The final report should be a maximum of 10 pages.

Also, create a short video, no more than 10 minutes. The video should be a presentation of your report and cover the primary aspects of your work. Record you video using Zoom (use the “record to the cloud” option) and email a shareable link to the zoom recording to the instructors and TA.

We will watch all of the videos during the final exam week. (Attendance will be optional).

Grading

The final project will be graded as follows:

Initial Proposal – 4 points (no partial credit for late proposals)
  1. First draft submitted on time

  2. Any required updates made within 1 week.

Project Concept – 6 points
  1. Does the project concept involve relevant machine learning topics, ideas and/or technologies? (3 pts)

  2. Is the project useful and/or interesting? (3 pts)

  3. Is the project unique? (Bonus points)

Project Products – 15 points
  1. Do the products achieve the described goals? (5 pts)

  2. Are the products available (e.g., in a code repository)? (5 pts)

  3. Are the products well-documented? (5 pts)

Final Report & Video – 10 points (6 points report, 4 points video)
  1. Does the the final report/video cover all sections? (2 pts report, 2 pts video)

  2. Is the writing/video easy to follow? (i.e., there is a logical progression of the presentation, important details are not missing but we are not drowned in minutiae either, etc.) (3 pts report, 2 pts video)

  3. Are all sources referenced? (1 pt, report only)

Project Ideas

Here is a list of potential project ideas, but this is just a list to help you get started brainstorming.
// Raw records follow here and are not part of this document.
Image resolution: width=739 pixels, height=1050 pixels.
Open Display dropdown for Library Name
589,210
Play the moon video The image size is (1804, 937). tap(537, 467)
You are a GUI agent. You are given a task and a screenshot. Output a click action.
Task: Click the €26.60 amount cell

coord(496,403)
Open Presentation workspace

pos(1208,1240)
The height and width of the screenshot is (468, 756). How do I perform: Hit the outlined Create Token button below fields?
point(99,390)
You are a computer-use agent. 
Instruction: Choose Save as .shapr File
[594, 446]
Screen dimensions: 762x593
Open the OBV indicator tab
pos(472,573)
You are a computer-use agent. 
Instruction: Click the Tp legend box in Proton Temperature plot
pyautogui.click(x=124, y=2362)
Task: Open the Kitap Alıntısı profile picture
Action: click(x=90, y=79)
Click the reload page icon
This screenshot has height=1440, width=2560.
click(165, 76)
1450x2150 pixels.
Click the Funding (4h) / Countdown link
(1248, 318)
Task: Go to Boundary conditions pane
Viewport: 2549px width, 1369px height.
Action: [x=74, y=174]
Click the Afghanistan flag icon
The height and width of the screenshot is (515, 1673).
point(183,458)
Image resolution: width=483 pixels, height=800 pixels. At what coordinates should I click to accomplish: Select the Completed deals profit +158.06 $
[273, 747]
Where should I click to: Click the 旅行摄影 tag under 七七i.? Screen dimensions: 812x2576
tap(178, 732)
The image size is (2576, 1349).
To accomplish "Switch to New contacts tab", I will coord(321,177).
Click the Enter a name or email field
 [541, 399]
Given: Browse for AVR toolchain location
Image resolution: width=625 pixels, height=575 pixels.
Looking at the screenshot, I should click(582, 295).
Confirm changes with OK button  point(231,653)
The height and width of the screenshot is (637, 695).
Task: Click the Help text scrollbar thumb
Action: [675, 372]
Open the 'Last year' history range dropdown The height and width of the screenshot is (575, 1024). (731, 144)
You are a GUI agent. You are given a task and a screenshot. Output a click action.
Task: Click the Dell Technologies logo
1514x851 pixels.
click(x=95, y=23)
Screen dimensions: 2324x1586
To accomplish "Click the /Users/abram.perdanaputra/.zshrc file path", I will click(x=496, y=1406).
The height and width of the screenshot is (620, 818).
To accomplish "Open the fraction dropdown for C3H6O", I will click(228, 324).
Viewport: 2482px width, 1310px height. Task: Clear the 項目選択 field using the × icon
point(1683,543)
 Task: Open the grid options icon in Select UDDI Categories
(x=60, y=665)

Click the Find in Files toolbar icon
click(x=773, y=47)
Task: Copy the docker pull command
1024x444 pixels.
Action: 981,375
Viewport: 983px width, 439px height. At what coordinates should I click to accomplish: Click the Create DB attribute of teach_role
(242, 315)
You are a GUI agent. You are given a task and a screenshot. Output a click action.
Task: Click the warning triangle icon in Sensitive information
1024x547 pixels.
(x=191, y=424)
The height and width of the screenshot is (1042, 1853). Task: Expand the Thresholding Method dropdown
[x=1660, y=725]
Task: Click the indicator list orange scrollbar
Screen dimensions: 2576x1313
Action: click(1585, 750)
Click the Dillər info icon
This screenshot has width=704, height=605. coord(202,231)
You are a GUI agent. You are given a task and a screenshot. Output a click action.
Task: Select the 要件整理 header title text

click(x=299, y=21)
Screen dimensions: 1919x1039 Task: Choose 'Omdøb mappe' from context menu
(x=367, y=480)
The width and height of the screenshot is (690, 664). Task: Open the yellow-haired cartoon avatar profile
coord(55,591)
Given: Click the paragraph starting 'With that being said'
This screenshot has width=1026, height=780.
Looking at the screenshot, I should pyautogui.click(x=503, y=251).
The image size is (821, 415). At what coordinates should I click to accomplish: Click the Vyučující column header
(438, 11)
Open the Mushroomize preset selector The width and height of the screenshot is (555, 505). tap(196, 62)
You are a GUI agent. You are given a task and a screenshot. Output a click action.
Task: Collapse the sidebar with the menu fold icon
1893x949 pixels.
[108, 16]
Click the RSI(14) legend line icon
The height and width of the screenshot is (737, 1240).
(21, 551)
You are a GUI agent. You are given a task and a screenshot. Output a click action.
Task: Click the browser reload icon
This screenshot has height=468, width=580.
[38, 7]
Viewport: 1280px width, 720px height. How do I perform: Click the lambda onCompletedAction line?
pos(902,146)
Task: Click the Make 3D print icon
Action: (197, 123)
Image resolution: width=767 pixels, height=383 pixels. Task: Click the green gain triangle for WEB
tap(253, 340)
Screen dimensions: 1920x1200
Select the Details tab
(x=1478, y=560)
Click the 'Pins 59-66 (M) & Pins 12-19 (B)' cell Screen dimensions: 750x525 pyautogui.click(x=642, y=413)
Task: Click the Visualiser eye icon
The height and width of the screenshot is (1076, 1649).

We encourage you to come up with your own project idea based on a dataset/topic/technology, etc., that is of interest to you.

  1. Investigate advanced classical algorithms such as XGBoost or Support Vector Machines for tabular data. One option would be to use the dataset from Project 2; alternatively, you could find a separate dataset of interest to you. Compare the performance these methods compare to those we studied in Unit 2.

  2. Perform sentiment analysis, text summarization or other classical NPL tasks on commonly available datasets such as social media postings, product reviews, articles or papers, etc. What model(s)/techniques you will use? You might consider using LLMs/transformers as part of this project. How will you evaluate how well your model performs?

  3. Investigate methods for utilizing transformer models/LLMs for structured/tabular data. How does few-shot or even zero-short learning perform on structured datasets we have looked at? Compare the results to methods we looked at in class.

  4. Explore a search space of neural network architectures to find the optimal architecture or explore other hyperparameters. What search technique will you use? Consider investigating the Keras Tuner package to explore hyperparameters associated with a Keras model. The package includes different search strategies you can try.

  5. Model Chaining and Serving – Create multiple models that can be chanined together and serve them as part of an inference server deployment. For example, a first model could do image to text and a second model could do sentiment analysis on the text produced by the first.

  6. Truthfulness of LLMs – Run the TruthfulQA benchmark on a number of LLMs from Hugging Face and report the results.

  7. LLM fine-tuning – Fine tune a language model on a specific task of interest to you. Think about a problem that will allow you to build a data set that can be used for fine-tuning. Evaluate the model on the task both before and after fine-tuning. Also, evaluate the model on a different task, both before and after the fine-tuning. Does the fine-tuning process cause the model to “forget” (i.e., get worse at) the task it was not fine-tuned on?